Or, si il y a bien une discipline qui use et abuse de cette opposition, l'exploite jusqu'à plus soif, mais l'a aussi beaucoup explorée et codifié c'est le catch. Pour rappel, le catch met en scène un combat fictif dans un ring avec un corpus de règles et d'interdits comme dans un sport de combat réel, entre deux ou plusieurs athlètes. L'affrontement se termine (le plus souvent) quand l'un des catcheurs effectue un "tombé", c'est à dire qu'il parvient à river les épaules au sol pendant que l'arbitre compte 3 secondes, ou une soumission, dans ce cas un catcheur se soumet à une clef et tape pour arrêter la douleur. Le match est scénarisé (normalement le vainqueur est décidé à l'avance) et les coups ne sont pas aussi violents qu'ils le seraient dans un vrai combat grâce aux mêmes techniques qu'utilisent les cascadeurs. Néanmoins précisons que cela demande un grande technicité et que nombre d'actions de catch restent très douloureuses, bien plus que ce que nous accepterions dans notre discipline (oui tomber après un saut de la 3ème corde ça fait mal, même si on sait comment tomber sans se faire une fracture). Comme le Baron et moi-même sommes des amateurs de catch j'ai eu envie de partir de cette discipline et de voir ce que l'on pouvait transposer dans la notre : l'escrime de spectacle. Nous allons donc d'abord étudier les archétypes classiques du catch, puis nous verrons comment ils ont évolué, se sont raffinés avant de se poser la question de la transposition dans nos propres spectacles.

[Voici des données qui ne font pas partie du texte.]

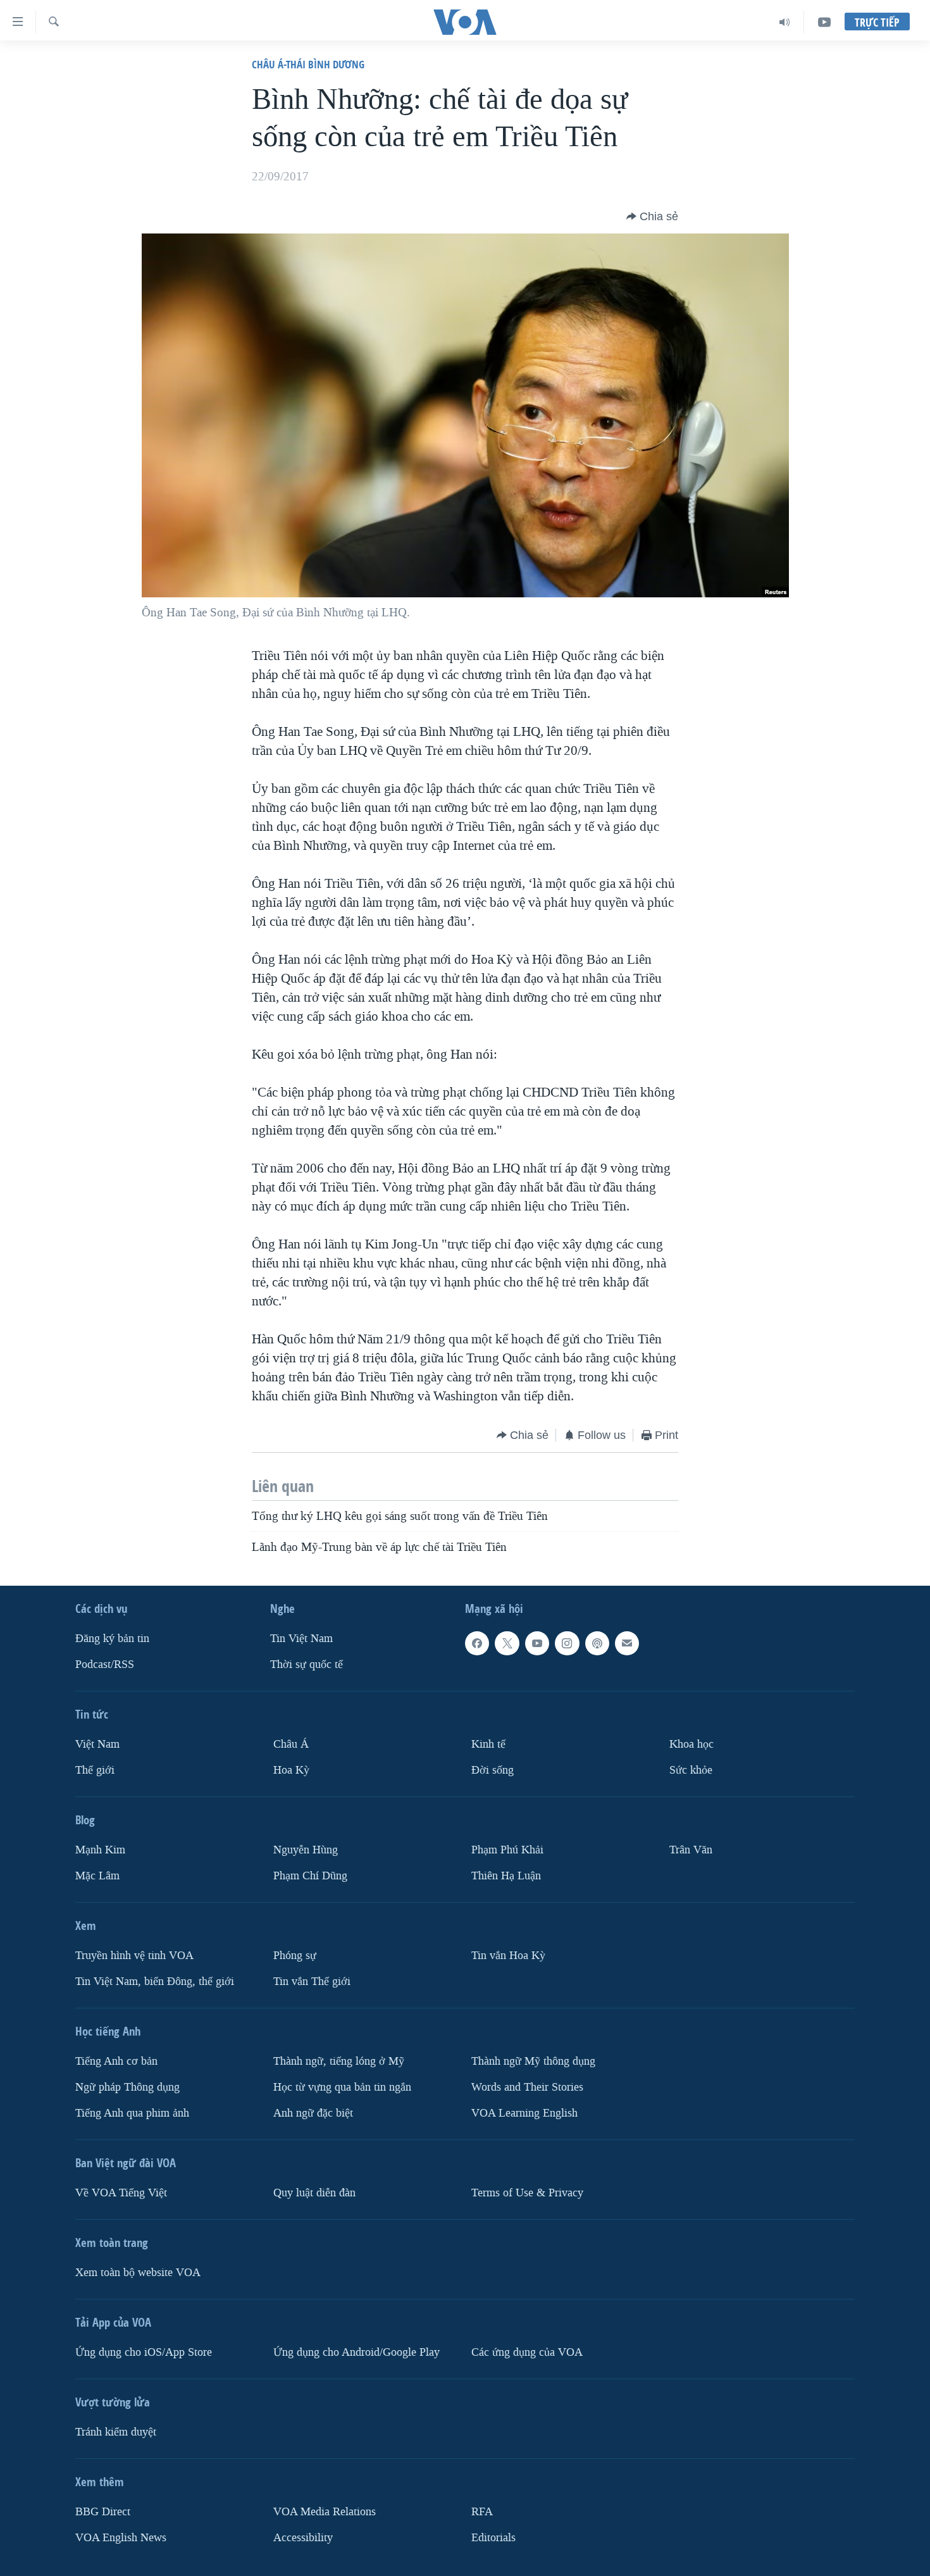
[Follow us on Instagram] (567, 1643)
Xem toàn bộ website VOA (138, 2272)
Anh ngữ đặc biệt (313, 2112)
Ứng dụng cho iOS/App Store (143, 2351)
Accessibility (303, 2537)
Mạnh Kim (100, 1850)
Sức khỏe (690, 1770)
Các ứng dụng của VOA (527, 2351)
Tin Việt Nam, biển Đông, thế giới (154, 1981)
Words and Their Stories (527, 2086)
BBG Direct (102, 2511)
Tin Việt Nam (301, 1638)
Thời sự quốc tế (306, 1664)
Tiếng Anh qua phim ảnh (132, 2112)
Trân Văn (690, 1850)
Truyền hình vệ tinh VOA (134, 1955)
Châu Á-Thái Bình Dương (308, 64)
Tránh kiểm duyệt (115, 2431)
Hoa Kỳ (291, 1770)
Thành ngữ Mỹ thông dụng (533, 2060)
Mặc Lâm (97, 1875)
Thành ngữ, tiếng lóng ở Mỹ (338, 2060)
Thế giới (95, 1770)
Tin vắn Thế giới (311, 1981)
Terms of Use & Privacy (527, 2192)
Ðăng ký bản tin (112, 1638)
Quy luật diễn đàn (314, 2192)
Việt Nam (97, 1744)
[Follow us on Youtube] (537, 1643)
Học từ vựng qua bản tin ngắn (342, 2086)
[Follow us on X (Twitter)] (507, 1643)
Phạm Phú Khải (507, 1850)
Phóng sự (294, 1955)
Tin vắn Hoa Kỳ (508, 1955)
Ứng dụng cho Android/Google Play (356, 2351)
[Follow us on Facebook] (477, 1643)
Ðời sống (492, 1770)
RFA (482, 2511)
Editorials (493, 2537)
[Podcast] (597, 1643)
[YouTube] (824, 22)
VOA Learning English (524, 2112)
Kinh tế (488, 1744)
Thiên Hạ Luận (506, 1875)
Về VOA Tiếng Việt (121, 2192)
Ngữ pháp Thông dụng (127, 2086)
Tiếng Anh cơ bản (116, 2060)
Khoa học (691, 1744)
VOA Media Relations (324, 2511)
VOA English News (120, 2537)
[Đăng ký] (627, 1643)
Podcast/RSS (104, 1664)
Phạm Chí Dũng (310, 1875)
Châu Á (291, 1744)
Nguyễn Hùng (305, 1850)
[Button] (652, 216)
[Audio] (785, 22)
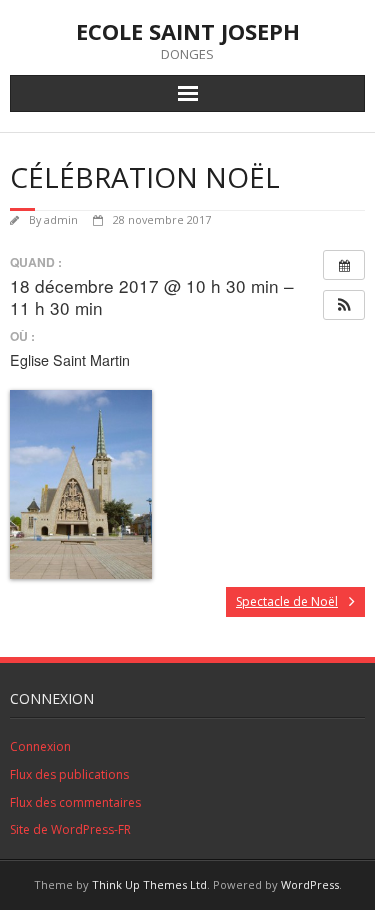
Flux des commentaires (75, 802)
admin (61, 219)
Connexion (40, 746)
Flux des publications (69, 774)
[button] (344, 305)
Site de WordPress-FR (70, 829)
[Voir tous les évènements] (344, 265)
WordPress (310, 884)
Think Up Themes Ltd (149, 884)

John Cena (à gauche) l'un des babyface les plus célèbres de l'histoire du catch face au Miz (à droite), un catcheur qui a presque toujours été heel, accompagné de son épouse Maryse.

Nota Bene : Je vais surtout cité ici la WWE, la plus puissante compagnie de catch au monde avec quelques autres références, tout simplement parce que c'est ce que je connais. Je suis un amateur de catch mais pas un fan hardcore et je n'ai pas le temps de tout suivre, d'autant que c'est parfois compliqué (si vous savez comment suivre Stardom avec des commentaires ou résumés en anglais vous m'intéressez). Je m'excuse donc auprès des fans de l'AEW, de la TNA, de la NJPW, de la AAA, de Stardom et des autres compagnies de ne pas citer celles-ci alors qu'il s'y passe probablement des choses très intéressantes.

Heel et babyface dans le catch

Dans le catch le "méchant" est appelé le Heel et le gentil le "face" ou "babyface". Nous utiliserons donc de préférence ces termes quand il s'agira de parler spécifiquement du catch. Notons que ce sont des archétypes très anciens, qui datent probablement des débuts du catch chez les lutteurs de foire du XIXe siècle. Nous allons surtout nous pencher ici sur les archétypes classiques en commençant par le heel et en abordant ensuite le babyface.

Le Heel, le méchant de l'histoire

Le  heel est donc le méchant dans le scénario. Cela peut être uniquement dans le scénario d'un combat mais, en général, c'est tout un personnage qui est développé avec son costume, ses types d'interaction avec le public et son style de combat. La principale caractéristique du heel est qu'il doit normalement se débrouiller pour se faire huer par le public. On peut adorer détester un personnage (pensez à tous ces méchants de films qui vous ont fascinés) mais, pour que le combat se passe bien, il faut qu'il soit hué et que le public souhaite sa défaite. Le heel a donc toujours un ou plusieurs défauts qui vont permettre qu'on ne l'aime pas, ce que l'on appelle "recevoir de la heat" (de la "haine" du public)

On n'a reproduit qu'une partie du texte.